Identify Customer Segments

This is one of the Udacity Data Scientist Nanodegree Project. This project aims to use unsupervised learning techniques to identify segments of the population from the core customer base for a mail-order sales company in Germany. Therefore, these segments can then be used to direct marketing campaigns towards audiences with the highest expected rate of returns.

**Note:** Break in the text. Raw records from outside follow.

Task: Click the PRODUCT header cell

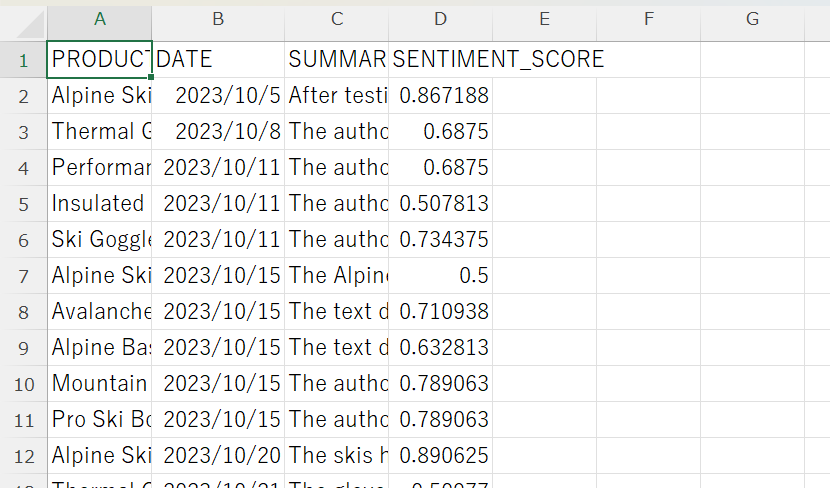Action: coord(99,60)
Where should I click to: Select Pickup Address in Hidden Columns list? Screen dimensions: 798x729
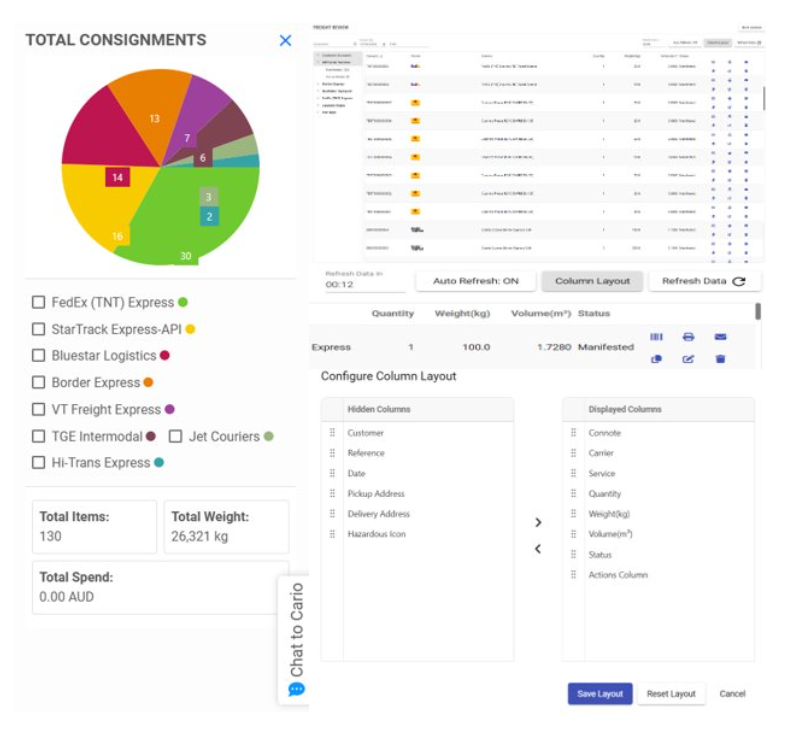[x=376, y=494]
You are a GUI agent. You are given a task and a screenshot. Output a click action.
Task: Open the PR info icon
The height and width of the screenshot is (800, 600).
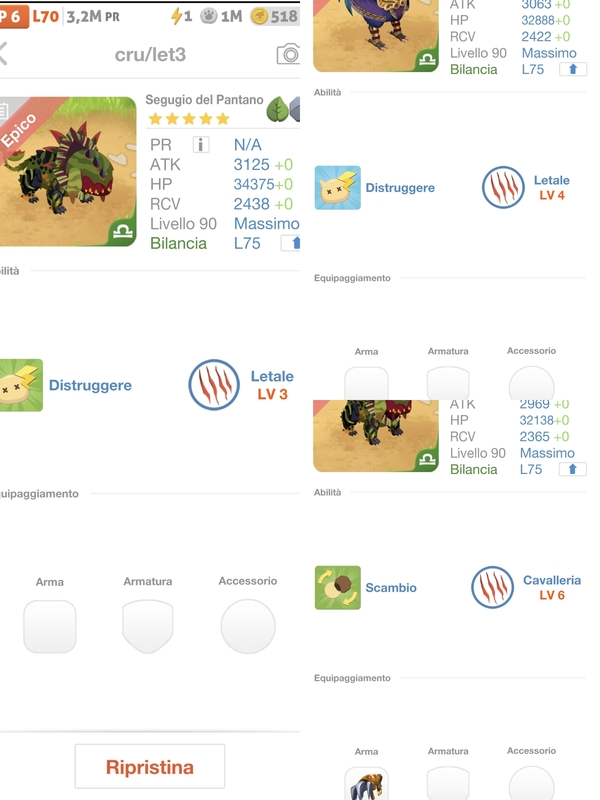click(201, 145)
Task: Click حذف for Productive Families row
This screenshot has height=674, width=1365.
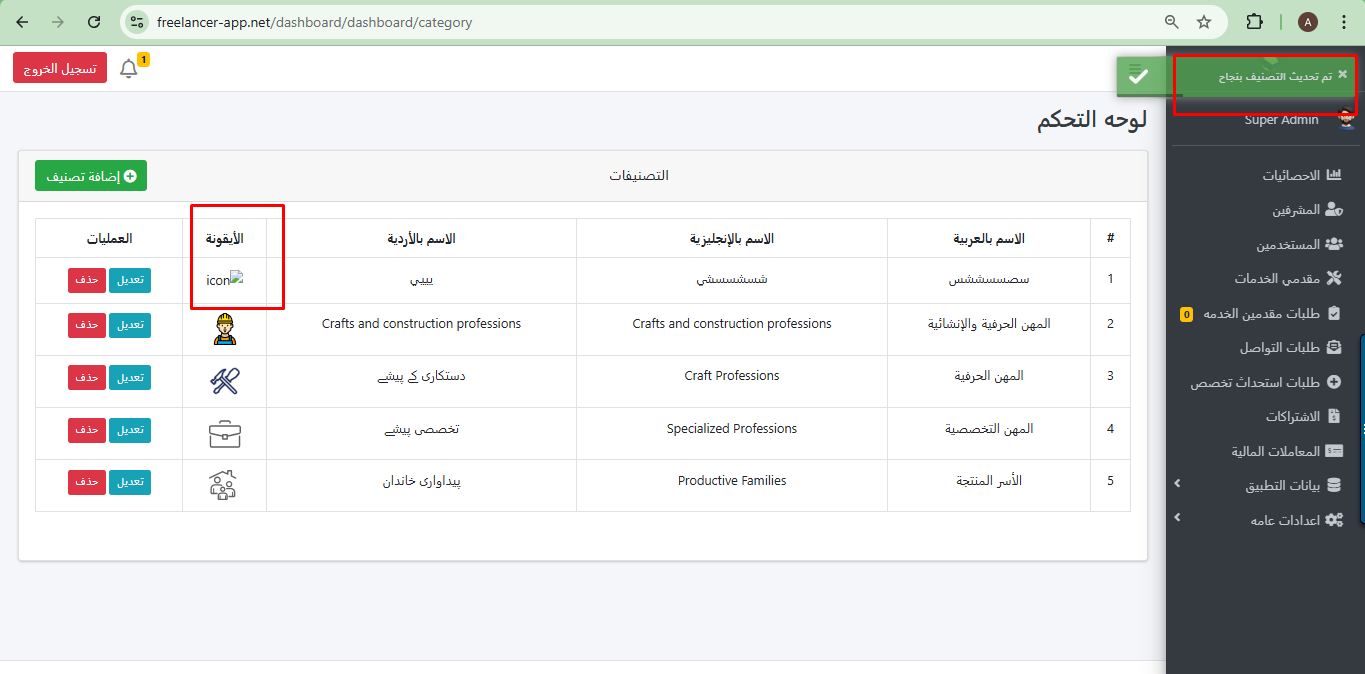Action: point(87,482)
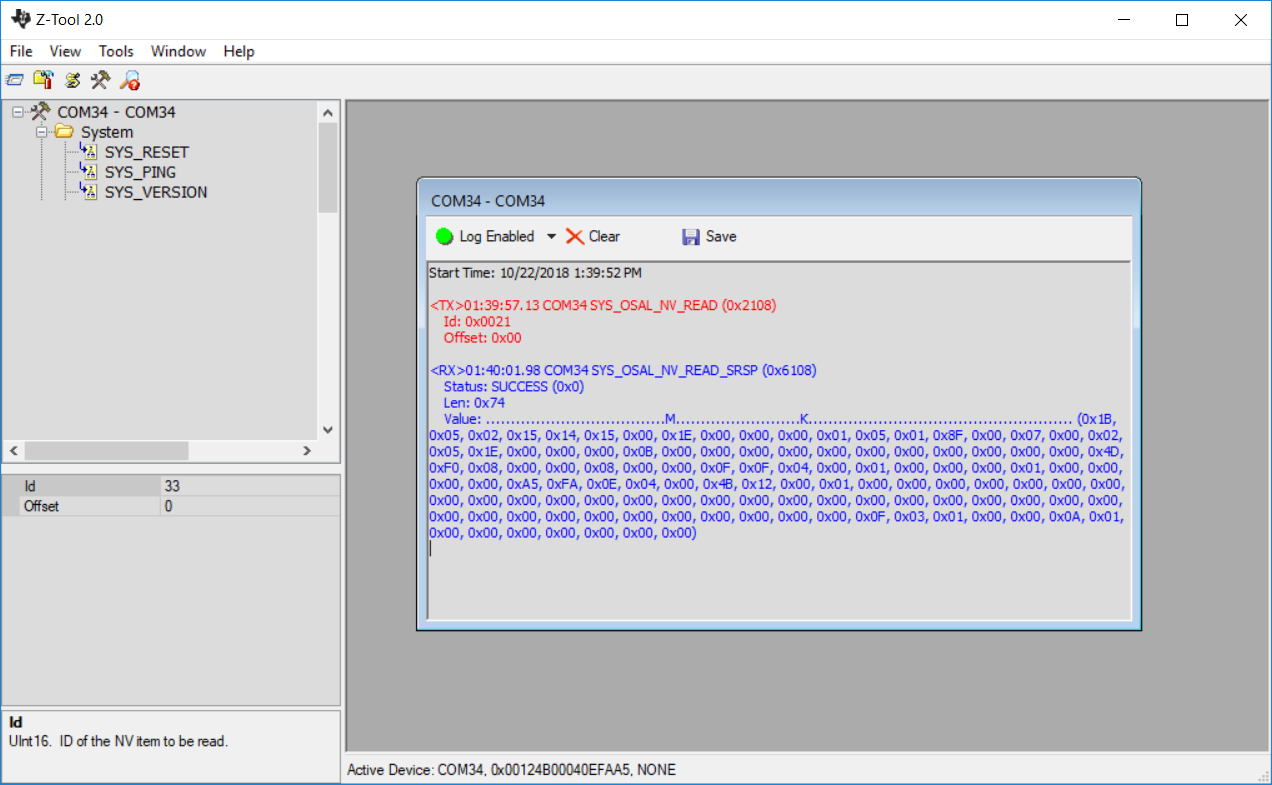Open the Tools menu
Image resolution: width=1272 pixels, height=785 pixels.
pyautogui.click(x=116, y=51)
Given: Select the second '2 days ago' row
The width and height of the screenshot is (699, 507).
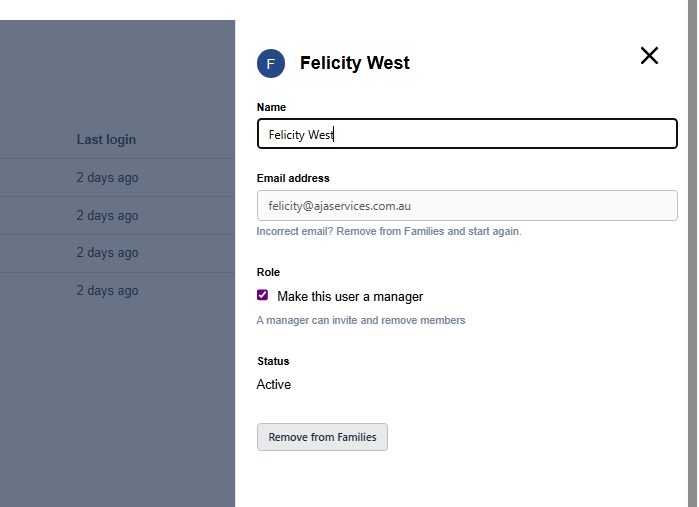Looking at the screenshot, I should click(x=107, y=215).

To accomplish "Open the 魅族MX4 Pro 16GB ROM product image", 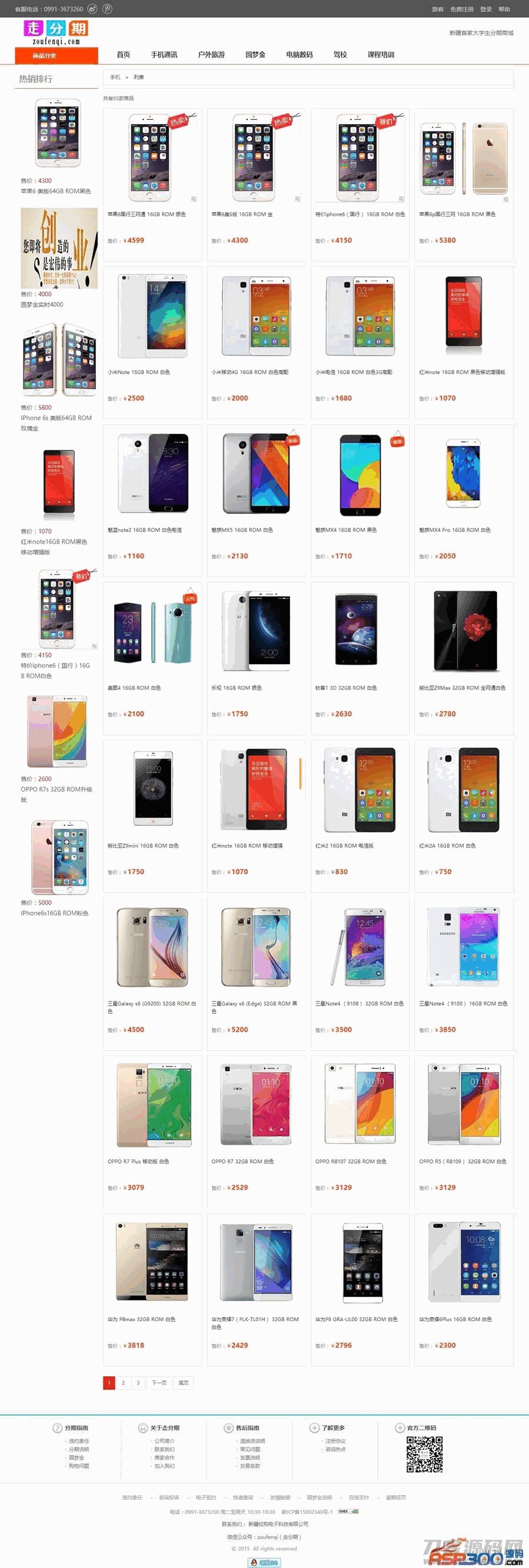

The techniques I used in this project include:

Data cleaning
Encoding and processing mixed-type feature
Feature Scaling and Dimensionality Reduction
Clustering
Performance improvement with OpenBLAS

You can find the full analysis in my GitHub repo.

Data

The data files associated with this project (not included in this repository):

Udacity_AZDIAS_Subset.csv: Demographics data for the general population of Germany; 891,211 persons (rows) x 85 features (columns).
Udacity_CUSTOMERS_Subset.csv: Demographics data for customers of a mail-order company; 191,652 persons (rows) x 85 features (columns).
Data_Dictionary.md: Detailed information file about the features in the provided datasets.
AZDIAS_Feature_Summary.csv: Summary of feature attributes for demographics data; 85 features (rows) x 4 columns

Analysis Structure

Data exploration and data cleaning (85% of the analysis)
Feature Engineering (One Hot, Scaling, and PCA)
Clustering with k-means

Conclusion

Figure 1. Proportions per cluster for general vs customer.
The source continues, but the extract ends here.